Last fall before I returned to work after having surgery on my thumb, I started writing a new book. No, I don’t have a working title, it has not yet come to me.

I’ve been working the last several weeks on editing the first few chapters. As I started the editing process, I would read something and decide it needed more depth, or something that was said or had happened I didn’t really like so I would re-work the sentence, sometimes even the entire paragraph.

That got me thinking. Wouldn’t it be nice if we could do that with our lives? Perhaps edit some pieces of our own story? Not everything, mind you, because I do believe that everything we go through can provide an opportunity for learning and potential growth.
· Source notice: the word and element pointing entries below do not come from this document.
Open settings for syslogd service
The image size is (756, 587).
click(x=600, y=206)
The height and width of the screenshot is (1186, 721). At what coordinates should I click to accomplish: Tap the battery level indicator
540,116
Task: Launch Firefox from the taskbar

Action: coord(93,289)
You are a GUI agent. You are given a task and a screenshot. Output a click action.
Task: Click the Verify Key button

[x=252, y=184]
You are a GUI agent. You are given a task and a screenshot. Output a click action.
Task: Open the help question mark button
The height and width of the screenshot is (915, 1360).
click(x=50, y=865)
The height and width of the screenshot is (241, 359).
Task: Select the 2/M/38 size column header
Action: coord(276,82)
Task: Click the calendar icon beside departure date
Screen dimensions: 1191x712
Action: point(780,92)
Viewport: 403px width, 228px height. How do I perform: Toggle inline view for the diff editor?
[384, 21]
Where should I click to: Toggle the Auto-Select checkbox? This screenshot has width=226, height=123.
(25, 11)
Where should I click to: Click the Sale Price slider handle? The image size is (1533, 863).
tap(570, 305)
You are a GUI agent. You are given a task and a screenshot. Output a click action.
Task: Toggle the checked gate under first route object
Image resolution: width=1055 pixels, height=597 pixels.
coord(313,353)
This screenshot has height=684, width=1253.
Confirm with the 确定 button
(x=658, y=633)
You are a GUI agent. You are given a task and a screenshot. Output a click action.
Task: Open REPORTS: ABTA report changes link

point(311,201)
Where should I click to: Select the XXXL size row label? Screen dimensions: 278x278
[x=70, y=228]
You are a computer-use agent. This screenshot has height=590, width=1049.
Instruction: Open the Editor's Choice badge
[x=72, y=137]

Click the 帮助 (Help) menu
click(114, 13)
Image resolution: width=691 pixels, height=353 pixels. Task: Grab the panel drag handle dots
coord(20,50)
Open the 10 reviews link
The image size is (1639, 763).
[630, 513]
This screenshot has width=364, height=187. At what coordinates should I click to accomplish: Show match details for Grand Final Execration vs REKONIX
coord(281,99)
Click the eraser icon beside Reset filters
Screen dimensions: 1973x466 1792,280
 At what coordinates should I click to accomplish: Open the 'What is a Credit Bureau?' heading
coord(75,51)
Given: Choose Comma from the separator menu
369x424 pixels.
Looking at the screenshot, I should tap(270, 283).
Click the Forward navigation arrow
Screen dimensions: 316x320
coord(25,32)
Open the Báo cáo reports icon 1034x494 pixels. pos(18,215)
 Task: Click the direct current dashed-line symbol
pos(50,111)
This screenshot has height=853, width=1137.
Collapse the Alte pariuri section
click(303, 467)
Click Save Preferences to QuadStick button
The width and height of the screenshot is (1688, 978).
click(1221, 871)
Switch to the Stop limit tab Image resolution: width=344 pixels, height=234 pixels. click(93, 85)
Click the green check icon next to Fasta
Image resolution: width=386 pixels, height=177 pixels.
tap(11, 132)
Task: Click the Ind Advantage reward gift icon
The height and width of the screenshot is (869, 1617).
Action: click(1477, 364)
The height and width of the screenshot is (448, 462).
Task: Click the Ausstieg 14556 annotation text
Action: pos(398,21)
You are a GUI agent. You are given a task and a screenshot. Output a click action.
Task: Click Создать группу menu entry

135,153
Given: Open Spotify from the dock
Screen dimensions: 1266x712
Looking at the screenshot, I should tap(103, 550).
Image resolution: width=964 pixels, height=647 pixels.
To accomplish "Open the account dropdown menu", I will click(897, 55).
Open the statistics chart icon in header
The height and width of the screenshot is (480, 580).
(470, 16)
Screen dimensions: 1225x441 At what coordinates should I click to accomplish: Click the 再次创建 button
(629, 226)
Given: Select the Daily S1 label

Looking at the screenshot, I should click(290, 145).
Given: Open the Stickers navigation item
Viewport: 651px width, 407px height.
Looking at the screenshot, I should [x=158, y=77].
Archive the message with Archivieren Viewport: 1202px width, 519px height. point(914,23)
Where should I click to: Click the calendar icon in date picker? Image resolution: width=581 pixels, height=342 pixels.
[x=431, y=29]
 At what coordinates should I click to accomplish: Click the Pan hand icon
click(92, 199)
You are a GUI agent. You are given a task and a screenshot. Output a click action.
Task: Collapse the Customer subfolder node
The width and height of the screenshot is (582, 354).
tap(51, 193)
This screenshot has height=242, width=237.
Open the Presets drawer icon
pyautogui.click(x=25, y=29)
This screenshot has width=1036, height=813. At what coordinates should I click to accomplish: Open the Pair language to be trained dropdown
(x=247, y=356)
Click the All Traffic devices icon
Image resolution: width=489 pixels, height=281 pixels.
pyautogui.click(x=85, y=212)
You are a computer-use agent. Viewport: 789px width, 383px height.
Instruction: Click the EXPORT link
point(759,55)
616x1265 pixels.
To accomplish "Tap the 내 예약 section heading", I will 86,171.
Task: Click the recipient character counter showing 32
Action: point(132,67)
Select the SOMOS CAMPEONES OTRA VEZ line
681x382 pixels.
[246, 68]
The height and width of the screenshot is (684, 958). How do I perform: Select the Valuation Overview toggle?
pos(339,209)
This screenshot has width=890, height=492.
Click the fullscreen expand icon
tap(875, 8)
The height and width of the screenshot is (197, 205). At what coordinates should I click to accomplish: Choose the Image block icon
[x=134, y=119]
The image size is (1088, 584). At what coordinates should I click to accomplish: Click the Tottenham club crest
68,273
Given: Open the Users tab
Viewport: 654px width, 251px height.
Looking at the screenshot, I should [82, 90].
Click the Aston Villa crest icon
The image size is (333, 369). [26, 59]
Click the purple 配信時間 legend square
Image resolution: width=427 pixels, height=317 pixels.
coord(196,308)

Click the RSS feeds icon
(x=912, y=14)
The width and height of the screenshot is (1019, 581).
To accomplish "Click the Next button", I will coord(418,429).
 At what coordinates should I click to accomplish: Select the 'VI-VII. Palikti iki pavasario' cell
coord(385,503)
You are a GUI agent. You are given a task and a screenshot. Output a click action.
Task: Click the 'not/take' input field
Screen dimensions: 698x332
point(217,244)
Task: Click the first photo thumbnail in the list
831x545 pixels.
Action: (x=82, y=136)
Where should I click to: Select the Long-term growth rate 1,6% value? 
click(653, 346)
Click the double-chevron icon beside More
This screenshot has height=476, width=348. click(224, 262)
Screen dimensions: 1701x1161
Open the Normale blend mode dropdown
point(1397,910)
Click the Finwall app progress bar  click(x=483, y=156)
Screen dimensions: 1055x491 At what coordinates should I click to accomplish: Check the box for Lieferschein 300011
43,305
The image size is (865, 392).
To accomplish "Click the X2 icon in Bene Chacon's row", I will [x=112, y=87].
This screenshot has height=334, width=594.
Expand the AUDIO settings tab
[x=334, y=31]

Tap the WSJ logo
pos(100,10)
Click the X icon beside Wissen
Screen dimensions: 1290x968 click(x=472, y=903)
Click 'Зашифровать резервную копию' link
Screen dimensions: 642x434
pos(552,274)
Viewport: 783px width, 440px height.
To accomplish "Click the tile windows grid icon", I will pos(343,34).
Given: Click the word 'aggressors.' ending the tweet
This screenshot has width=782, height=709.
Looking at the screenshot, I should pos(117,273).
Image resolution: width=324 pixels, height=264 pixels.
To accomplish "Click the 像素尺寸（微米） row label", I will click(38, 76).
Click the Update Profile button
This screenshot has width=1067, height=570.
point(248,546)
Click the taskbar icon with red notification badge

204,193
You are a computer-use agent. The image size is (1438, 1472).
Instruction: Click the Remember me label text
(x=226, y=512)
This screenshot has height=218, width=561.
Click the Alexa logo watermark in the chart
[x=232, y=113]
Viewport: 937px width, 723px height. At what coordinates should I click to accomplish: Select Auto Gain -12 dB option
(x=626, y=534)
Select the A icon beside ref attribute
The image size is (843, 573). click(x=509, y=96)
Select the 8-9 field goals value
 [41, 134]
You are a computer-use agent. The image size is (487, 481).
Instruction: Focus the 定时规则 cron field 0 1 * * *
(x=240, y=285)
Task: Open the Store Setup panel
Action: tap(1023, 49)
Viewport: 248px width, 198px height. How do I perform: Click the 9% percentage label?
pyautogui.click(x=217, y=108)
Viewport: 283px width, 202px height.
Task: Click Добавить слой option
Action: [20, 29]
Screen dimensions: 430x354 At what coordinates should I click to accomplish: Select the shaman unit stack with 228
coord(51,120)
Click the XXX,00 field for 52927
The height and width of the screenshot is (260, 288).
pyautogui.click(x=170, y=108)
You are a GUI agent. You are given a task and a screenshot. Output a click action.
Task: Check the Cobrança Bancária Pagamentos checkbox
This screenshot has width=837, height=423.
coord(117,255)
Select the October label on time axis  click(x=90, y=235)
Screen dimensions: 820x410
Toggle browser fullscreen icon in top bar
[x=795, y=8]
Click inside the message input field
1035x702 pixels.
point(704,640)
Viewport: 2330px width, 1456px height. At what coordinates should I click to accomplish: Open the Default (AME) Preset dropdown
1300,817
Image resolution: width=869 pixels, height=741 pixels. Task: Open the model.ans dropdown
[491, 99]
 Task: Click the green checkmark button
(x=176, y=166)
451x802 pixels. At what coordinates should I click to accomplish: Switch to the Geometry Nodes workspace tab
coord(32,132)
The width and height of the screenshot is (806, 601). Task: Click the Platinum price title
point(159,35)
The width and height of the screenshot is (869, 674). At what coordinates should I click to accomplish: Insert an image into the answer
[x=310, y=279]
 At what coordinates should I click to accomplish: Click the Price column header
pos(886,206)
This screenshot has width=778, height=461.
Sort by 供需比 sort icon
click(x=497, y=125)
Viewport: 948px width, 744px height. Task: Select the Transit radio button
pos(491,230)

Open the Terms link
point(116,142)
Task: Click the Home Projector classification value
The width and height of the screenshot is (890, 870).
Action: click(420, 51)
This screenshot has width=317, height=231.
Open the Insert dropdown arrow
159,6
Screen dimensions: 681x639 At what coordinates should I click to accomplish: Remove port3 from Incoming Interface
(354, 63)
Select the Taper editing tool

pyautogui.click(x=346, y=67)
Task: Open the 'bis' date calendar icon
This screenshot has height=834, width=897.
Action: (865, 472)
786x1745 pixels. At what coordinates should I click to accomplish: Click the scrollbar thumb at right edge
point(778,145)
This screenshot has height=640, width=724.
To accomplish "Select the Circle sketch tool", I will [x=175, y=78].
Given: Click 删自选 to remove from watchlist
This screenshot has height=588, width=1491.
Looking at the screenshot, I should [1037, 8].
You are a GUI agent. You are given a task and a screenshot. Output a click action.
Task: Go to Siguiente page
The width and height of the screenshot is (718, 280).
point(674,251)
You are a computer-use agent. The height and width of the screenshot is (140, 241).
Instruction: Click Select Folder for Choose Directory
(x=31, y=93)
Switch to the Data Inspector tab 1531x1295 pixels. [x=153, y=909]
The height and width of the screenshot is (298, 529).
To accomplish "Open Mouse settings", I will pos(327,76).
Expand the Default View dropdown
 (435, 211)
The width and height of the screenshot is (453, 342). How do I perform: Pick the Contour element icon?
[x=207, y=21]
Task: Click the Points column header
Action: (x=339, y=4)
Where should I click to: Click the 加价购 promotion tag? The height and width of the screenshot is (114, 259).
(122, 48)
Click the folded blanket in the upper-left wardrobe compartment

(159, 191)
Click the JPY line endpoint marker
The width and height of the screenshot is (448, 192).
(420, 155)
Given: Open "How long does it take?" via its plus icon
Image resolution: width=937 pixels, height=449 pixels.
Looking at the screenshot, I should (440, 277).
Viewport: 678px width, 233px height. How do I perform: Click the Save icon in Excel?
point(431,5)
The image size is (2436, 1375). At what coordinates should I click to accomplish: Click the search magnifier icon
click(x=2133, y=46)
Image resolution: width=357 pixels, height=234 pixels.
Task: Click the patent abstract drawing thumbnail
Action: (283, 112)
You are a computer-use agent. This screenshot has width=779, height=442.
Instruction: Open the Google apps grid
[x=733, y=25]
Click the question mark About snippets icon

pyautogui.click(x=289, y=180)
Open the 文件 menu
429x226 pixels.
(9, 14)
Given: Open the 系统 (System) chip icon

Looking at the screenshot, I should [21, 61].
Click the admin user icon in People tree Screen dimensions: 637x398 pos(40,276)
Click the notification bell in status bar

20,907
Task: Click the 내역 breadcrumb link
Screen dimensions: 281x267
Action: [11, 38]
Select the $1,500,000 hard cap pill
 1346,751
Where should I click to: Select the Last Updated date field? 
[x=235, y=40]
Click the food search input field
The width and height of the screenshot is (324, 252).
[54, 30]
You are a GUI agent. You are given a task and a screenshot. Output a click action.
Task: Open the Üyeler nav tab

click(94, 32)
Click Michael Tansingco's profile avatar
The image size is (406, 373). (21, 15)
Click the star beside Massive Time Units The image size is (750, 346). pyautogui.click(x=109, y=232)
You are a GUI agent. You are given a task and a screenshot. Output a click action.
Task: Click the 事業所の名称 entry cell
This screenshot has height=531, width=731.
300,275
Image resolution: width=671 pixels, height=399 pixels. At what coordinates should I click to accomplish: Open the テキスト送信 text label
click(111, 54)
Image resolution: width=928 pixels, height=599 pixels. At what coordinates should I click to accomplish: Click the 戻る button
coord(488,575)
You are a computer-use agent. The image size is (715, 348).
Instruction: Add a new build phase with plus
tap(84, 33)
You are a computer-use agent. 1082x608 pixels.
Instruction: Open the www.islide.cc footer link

Yet I can think of a few things I would like to go back to and do a revision.

I’ve been lucky with my children in that when they were teenagers, they didn’t go through extreme situations that some teens endure.  But there were moments of conflict when my parenting was less than stellar.  One particular argument with my daughter I did not handle well.  I do remember it, but I had apparently blocked out some of the hurtful things I said to her. She remembered. 

A few years ago, we were talking over FaceTime as she lives several states away. This argument between us had been brought up. As the story was being retold, she relayed some of the things I had said. I was shocked and horrified by the things I had said. I believe her. I even think I understand my faulty thought process back then, yet I still can’t take those words back. 

If only I could use my delete button, like I do on my computer when writing my new book, and revise that whole conversation. I know I could have done better. 

I also remember the day after our FaceTime conversation, when my hurtful words were recounted to me. I could not get it out of my mind. How much I must have hurt her. That day after work, I called her. I told her how sorry I was. I knew that it was not necessarily her behavior that spawned those terrible words, it was me in reactive mode, feeling like a bad mom, rather than her being a normal teenager. I let her hear me, her mom, vulnerable and feeling guilt and remorse. We had a good conversation that day, and I hope it healed some old wounds.

So even though I can’t alter that particular chapter in our lives, I do believe if we allow ourselves to be honest, learn, do better and make amends, perhaps we can create a second edition of our story.